Your objective >> Exactly as given, transcribe each entry that follows.

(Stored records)
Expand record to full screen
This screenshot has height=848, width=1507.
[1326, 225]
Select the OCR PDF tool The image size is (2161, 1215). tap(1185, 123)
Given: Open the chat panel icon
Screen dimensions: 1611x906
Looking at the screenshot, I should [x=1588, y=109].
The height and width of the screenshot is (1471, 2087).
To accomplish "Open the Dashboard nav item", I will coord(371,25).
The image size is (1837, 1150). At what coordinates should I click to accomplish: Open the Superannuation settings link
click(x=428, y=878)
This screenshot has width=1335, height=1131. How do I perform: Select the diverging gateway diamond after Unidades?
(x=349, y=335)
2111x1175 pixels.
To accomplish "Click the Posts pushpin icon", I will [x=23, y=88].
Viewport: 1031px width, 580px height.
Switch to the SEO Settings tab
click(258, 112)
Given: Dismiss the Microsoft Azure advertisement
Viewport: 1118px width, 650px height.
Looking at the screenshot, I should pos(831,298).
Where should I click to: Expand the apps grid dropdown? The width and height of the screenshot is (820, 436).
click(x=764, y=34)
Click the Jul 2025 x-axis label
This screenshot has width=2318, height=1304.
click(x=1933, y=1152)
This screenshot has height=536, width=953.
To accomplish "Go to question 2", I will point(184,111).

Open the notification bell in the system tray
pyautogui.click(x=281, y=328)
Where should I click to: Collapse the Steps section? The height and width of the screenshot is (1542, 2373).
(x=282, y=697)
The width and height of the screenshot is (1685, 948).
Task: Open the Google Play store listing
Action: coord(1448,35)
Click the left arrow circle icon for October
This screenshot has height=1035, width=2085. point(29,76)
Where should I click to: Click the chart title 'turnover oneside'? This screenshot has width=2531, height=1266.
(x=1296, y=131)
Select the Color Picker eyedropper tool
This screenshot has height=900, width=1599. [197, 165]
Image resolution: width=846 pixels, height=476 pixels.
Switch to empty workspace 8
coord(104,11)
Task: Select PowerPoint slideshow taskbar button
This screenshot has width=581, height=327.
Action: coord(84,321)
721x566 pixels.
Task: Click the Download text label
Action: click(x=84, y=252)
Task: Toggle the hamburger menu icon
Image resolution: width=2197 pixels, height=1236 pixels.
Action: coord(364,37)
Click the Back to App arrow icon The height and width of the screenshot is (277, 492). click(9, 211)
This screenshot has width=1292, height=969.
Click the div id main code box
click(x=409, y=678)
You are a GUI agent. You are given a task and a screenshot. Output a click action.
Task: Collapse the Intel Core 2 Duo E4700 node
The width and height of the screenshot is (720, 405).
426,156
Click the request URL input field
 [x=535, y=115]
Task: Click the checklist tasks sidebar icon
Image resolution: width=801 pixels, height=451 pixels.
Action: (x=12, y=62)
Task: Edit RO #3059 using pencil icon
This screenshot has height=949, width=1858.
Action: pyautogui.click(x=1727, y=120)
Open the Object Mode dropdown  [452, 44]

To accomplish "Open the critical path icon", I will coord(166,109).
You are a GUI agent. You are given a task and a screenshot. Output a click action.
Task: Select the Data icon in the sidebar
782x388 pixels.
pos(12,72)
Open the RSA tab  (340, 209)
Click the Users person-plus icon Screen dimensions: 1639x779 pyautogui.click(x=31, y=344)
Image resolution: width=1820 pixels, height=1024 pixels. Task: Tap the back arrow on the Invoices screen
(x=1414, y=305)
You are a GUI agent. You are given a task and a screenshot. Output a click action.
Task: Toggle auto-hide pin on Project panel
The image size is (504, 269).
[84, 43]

Response >>
Expand record to full screen
This screenshot has height=848, width=1507.
[1326, 225]
Select the OCR PDF tool The image size is (2161, 1215). tap(1185, 123)
Given: Open the chat panel icon
Screen dimensions: 1611x906
Looking at the screenshot, I should [x=1588, y=109].
The height and width of the screenshot is (1471, 2087).
To accomplish "Open the Dashboard nav item", I will coord(371,25).
The image size is (1837, 1150). At what coordinates should I click to accomplish: Open the Superannuation settings link
click(x=428, y=878)
This screenshot has width=1335, height=1131. How do I perform: Select the diverging gateway diamond after Unidades?
(x=349, y=335)
2111x1175 pixels.
To accomplish "Click the Posts pushpin icon", I will [x=23, y=88].
Viewport: 1031px width, 580px height.
Switch to the SEO Settings tab
click(258, 112)
Given: Dismiss the Microsoft Azure advertisement
Viewport: 1118px width, 650px height.
Looking at the screenshot, I should pos(831,298).
Where should I click to: Expand the apps grid dropdown? The width and height of the screenshot is (820, 436).
click(x=764, y=34)
Click the Jul 2025 x-axis label
This screenshot has width=2318, height=1304.
click(x=1933, y=1152)
This screenshot has height=536, width=953.
To accomplish "Go to question 2", I will point(184,111).

Open the notification bell in the system tray
pyautogui.click(x=281, y=328)
Where should I click to: Collapse the Steps section? The height and width of the screenshot is (1542, 2373).
(x=282, y=697)
The width and height of the screenshot is (1685, 948).
Task: Open the Google Play store listing
Action: coord(1448,35)
Click the left arrow circle icon for October
This screenshot has height=1035, width=2085. point(29,76)
Where should I click to: Click the chart title 'turnover oneside'? This screenshot has width=2531, height=1266.
(x=1296, y=131)
Select the Color Picker eyedropper tool
This screenshot has height=900, width=1599. [197, 165]
Image resolution: width=846 pixels, height=476 pixels.
Switch to empty workspace 8
coord(104,11)
Task: Select PowerPoint slideshow taskbar button
This screenshot has width=581, height=327.
Action: coord(84,321)
721x566 pixels.
Task: Click the Download text label
Action: click(x=84, y=252)
Task: Toggle the hamburger menu icon
Image resolution: width=2197 pixels, height=1236 pixels.
Action: coord(364,37)
Click the Back to App arrow icon The height and width of the screenshot is (277, 492). click(9, 211)
This screenshot has width=1292, height=969.
Click the div id main code box
click(x=409, y=678)
You are a GUI agent. You are given a task and a screenshot. Output a click action.
Task: Collapse the Intel Core 2 Duo E4700 node
The width and height of the screenshot is (720, 405).
426,156
Click the request URL input field
 [x=535, y=115]
Task: Click the checklist tasks sidebar icon
Image resolution: width=801 pixels, height=451 pixels.
Action: (x=12, y=62)
Task: Edit RO #3059 using pencil icon
This screenshot has height=949, width=1858.
Action: pyautogui.click(x=1727, y=120)
Open the Object Mode dropdown  [452, 44]

To accomplish "Open the critical path icon", I will coord(166,109).
You are a GUI agent. You are given a task and a screenshot. Output a click action.
Task: Select the Data icon in the sidebar
782x388 pixels.
pos(12,72)
Open the RSA tab  (340, 209)
Click the Users person-plus icon Screen dimensions: 1639x779 pyautogui.click(x=31, y=344)
Image resolution: width=1820 pixels, height=1024 pixels. Task: Tap the back arrow on the Invoices screen
(x=1414, y=305)
You are a GUI agent. You are given a task and a screenshot. Output a click action.
Task: Toggle auto-hide pin on Project panel
The image size is (504, 269).
[84, 43]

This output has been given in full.